* [Text shown]:
..............................
Mine is part physical and part digital zoom.

My Sony has two power choices, on and ready, or power up on slight depression of "shutter" button.

For wildlife, particularly grandchildren, I always use "on and ready" ;-)

...Jim Thompson

--
|  James E.Thompson, P.E.                           |    mens     |
|  Analog Innovations, Inc.                         |     et      |
|  Analog/Mixed-Signal ASIC\'s and Discrete Systems  |    manus    |
|  Phoenix, Arizona            Voice:(480)460-2350  |             |
|  E-mail Address at Website     Fax:(480)460-2142  |  Brass Rat  |
|       http://www.analog-innovations.com           |    1962     |
             
I love to cook with wine.      Sometimes I even put it in the food.
..............................
* [Set task 1]:
Render the entries from the line with "Task: Point to the Course Facilitator heading" to the line with "coord(409,349)", both included, as a Markdown table with the columns n and Line. Give each nonblank line its own row and leave out blank lines.
..............................
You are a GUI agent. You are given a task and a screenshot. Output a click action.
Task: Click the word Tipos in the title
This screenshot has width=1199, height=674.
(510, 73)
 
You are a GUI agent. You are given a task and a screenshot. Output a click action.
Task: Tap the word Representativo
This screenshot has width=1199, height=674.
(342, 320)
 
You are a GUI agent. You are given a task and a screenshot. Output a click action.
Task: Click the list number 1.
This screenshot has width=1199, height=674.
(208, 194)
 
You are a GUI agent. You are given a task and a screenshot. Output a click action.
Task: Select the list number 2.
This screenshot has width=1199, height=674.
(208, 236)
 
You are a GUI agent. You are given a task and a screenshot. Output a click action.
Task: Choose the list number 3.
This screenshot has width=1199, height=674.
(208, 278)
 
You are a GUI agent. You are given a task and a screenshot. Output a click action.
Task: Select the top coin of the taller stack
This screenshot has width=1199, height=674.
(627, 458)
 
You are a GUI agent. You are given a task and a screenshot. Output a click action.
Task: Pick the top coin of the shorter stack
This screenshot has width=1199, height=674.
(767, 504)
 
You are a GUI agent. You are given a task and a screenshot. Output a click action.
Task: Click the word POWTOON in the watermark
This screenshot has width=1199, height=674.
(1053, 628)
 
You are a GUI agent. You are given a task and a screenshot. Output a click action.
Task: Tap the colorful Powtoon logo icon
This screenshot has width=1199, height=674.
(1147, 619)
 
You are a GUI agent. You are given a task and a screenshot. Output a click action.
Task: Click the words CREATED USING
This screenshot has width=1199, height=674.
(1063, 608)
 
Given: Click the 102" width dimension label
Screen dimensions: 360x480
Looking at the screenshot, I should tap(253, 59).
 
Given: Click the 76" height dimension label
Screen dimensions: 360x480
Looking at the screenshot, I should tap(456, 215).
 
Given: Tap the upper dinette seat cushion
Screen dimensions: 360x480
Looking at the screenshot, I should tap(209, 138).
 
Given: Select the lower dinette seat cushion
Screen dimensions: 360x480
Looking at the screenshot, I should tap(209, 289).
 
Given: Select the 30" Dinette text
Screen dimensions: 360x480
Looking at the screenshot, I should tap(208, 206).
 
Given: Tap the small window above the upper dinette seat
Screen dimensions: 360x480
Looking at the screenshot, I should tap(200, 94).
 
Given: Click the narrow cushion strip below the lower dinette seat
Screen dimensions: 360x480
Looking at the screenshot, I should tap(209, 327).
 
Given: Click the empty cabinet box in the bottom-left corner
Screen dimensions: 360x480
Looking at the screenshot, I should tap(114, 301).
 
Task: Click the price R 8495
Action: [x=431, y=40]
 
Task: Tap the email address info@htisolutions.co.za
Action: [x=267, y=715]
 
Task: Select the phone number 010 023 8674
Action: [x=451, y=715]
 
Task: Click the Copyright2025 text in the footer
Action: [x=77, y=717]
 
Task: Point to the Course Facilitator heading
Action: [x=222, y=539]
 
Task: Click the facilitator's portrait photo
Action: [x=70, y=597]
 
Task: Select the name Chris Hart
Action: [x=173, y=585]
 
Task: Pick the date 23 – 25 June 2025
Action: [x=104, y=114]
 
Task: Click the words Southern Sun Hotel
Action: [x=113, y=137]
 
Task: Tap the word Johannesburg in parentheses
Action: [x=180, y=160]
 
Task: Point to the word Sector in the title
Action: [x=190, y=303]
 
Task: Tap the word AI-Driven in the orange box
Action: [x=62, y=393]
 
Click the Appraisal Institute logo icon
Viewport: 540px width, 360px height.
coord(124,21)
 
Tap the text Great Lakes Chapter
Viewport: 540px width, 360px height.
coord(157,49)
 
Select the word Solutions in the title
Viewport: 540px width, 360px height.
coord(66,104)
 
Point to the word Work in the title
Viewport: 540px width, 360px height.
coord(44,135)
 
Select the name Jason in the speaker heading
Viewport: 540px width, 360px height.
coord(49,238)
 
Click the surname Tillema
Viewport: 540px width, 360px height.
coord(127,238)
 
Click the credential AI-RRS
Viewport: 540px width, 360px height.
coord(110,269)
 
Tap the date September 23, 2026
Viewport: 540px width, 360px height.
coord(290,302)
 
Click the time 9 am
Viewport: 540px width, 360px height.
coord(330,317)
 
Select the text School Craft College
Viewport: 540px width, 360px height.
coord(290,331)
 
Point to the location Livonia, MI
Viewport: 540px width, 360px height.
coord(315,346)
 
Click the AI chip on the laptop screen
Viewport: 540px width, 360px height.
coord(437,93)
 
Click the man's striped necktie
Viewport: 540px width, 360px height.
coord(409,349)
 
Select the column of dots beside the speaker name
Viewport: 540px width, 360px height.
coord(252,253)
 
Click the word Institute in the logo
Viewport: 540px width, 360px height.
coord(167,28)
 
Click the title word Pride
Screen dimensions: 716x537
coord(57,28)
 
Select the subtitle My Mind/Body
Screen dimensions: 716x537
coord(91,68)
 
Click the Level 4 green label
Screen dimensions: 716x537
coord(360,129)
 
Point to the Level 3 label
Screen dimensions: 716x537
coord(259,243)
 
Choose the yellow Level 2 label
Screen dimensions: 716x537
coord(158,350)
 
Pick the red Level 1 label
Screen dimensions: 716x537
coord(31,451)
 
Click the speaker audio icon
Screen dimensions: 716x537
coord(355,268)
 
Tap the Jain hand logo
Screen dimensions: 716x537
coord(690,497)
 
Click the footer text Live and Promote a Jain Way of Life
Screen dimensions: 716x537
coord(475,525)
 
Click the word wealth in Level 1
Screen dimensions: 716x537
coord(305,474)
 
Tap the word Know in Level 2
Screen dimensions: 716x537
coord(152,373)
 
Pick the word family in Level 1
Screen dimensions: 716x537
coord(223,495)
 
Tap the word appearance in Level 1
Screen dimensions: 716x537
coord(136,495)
..............................
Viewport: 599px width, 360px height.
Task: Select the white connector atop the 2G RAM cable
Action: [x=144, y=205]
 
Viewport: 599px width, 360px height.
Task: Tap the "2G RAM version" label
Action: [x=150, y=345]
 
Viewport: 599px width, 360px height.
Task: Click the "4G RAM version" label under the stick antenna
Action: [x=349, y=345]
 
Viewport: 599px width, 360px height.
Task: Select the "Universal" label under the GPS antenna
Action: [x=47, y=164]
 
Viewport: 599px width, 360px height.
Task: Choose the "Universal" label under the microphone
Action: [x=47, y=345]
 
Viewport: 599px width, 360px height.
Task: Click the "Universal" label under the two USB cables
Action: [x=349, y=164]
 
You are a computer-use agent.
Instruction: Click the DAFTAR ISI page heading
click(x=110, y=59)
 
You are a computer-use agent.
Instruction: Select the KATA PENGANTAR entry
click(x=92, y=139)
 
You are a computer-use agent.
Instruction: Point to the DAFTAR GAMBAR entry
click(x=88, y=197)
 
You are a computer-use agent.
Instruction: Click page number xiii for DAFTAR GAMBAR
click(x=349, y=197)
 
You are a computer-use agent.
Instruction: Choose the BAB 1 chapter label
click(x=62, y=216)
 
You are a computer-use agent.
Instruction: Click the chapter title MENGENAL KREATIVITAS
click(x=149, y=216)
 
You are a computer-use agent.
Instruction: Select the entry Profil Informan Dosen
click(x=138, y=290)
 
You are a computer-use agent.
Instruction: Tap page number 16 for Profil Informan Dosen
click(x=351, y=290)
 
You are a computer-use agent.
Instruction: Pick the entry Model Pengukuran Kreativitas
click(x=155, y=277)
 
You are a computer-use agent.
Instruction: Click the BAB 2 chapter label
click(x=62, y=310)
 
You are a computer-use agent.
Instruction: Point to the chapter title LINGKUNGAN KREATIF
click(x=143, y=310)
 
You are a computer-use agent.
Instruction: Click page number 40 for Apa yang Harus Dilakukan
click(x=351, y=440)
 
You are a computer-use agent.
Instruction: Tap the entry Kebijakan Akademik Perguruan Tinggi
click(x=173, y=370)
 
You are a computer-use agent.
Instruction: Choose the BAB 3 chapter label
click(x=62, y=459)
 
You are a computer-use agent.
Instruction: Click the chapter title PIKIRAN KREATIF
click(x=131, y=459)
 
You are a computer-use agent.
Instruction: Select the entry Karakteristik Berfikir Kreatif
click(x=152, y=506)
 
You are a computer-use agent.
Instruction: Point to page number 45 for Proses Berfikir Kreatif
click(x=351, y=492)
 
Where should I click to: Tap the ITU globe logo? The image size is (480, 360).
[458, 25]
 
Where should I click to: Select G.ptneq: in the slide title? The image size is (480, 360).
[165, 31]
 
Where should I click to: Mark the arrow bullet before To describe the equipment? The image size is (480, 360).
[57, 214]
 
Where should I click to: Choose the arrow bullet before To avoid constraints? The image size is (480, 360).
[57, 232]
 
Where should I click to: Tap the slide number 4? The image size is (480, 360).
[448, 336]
..............................
* [Set task 2]:
In the camera post, rewrite the passage from "For wildlife, particularly" to "in the food.", changing "grandchildren" to "grandkids".

* [Full response 1]:
| n | Line |
|---|---|
| 1 | Task: Point to the Course Facilitator heading |
| 2 | Action: [x=222, y=539] |
| 3 | Task: Click the facilitator's portrait photo |
| 4 | Action: [x=70, y=597] |
| 5 | Task: Select the name Chris Hart |
| 6 | Action: [x=173, y=585] |
| 7 | Task: Pick the date 23 – 25 June 2025 |
| 8 | Action: [x=104, y=114] |
| 9 | Task: Click the words Southern Sun Hotel |
| 10 | Action: [x=113, y=137] |
| 11 | Task: Tap the word Johannesburg in parentheses |
| 12 | Action: [x=180, y=160] |
| 13 | Task: Point to the word Sector in the title |
| 14 | Action: [x=190, y=303] |
| 15 | Task: Tap the word AI-Driven in the orange box |
| 16 | Action: [x=62, y=393] |
| 17 | Click the Appraisal Institute logo icon |
| 18 | Viewport: 540px width, 360px height. |
| 19 | coord(124,21) |
| 20 | Tap the text Great Lakes Chapter |
| 21 | Viewport: 540px width, 360px height. |
| 22 | coord(157,49) |
| 23 | Select the word Solutions in the title |
| 24 | Viewport: 540px width, 360px height. |
| 25 | coord(66,104) |
| 26 | Point to the word Work in the title |
| 27 | Viewport: 540px width, 360px height. |
| 28 | coord(44,135) |
| 29 | Select the name Jason in the speaker heading |
| 30 | Viewport: 540px width, 360px height. |
| 31 | coord(49,238) |
| 32 | Click the surname Tillema |
| 33 | Viewport: 540px width, 360px height. |
| 34 | coord(127,238) |
| 35 | Click the credential AI-RRS |
| 36 | Viewport: 540px width, 360px height. |
| 37 | coord(110,269) |
| 38 | Tap the date September 23, 2026 |
| 39 | Viewport: 540px width, 360px height. |
| 40 | coord(290,302) |
| 41 | Click the time 9 am |
| 42 | Viewport: 540px width, 360px height. |
| 43 | coord(330,317) |
| 44 | Select the text School Craft College |
| 45 | Viewport: 540px width, 360px height. |
| 46 | coord(290,331) |
| 47 | Point to the location Livonia, MI |
| 48 | Viewport: 540px width, 360px height. |
| 49 | coord(315,346) |
| 50 | Click the AI chip on the laptop screen |
| 51 | Viewport: 540px width, 360px height. |
| 52 | coord(437,93) |
| 53 | Click the man's striped necktie |
| 54 | Viewport: 540px width, 360px height. |
| 55 | coord(409,349) |

* [Full response 2]:
For wildlife, particularly grandkids, I always use "on and ready" ;-)

...Jim Thompson

--
|  James E.Thompson, P.E.                           |    mens     |
|  Analog Innovations, Inc.                         |     et      |
|  Analog/Mixed-Signal ASIC\'s and Discrete Systems  |    manus    |
|  Phoenix, Arizona            Voice:(480)460-2350  |             |
|  E-mail Address at Website     Fax:(480)460-2142  |  Brass Rat  |
|       http://www.analog-innovations.com           |    1962     |
             
I love to cook with wine.      Sometimes I even put it in the food.